- **Aim of the exercise**
Word for word, restate the entries below from their first line through the line that contains "Загальні положення та умови (388, 2339)".
--- Supplied material ---
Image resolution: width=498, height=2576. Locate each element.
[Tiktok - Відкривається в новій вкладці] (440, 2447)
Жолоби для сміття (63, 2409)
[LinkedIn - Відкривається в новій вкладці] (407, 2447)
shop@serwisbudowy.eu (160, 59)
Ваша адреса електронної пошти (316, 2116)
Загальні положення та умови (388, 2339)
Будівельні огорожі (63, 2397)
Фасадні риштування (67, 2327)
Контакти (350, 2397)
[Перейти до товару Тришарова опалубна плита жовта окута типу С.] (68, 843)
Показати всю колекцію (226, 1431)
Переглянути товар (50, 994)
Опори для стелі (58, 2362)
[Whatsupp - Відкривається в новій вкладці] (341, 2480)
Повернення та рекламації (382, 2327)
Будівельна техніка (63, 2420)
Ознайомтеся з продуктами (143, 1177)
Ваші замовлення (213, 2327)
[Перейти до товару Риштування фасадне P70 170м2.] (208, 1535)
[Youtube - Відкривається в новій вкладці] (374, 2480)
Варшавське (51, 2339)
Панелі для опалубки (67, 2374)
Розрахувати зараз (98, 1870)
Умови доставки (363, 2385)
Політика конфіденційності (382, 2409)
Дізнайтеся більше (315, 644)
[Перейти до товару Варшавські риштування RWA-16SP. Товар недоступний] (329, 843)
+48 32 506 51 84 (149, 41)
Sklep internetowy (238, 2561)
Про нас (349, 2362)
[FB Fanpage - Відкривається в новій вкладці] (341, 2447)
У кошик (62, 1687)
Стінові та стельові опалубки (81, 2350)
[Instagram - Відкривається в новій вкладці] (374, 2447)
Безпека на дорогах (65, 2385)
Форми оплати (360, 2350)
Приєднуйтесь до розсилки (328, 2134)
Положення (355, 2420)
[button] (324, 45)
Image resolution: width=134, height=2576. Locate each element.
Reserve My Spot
---
- **Task answer**
Image resolution: width=498, height=2576. Locate each element.
[Tiktok - Відкривається в новій вкладці] (440, 2447)
Жолоби для сміття (63, 2409)
[LinkedIn - Відкривається в новій вкладці] (407, 2447)
shop@serwisbudowy.eu (160, 59)
Ваша адреса електронної пошти (316, 2116)
Загальні положення та умови (388, 2339)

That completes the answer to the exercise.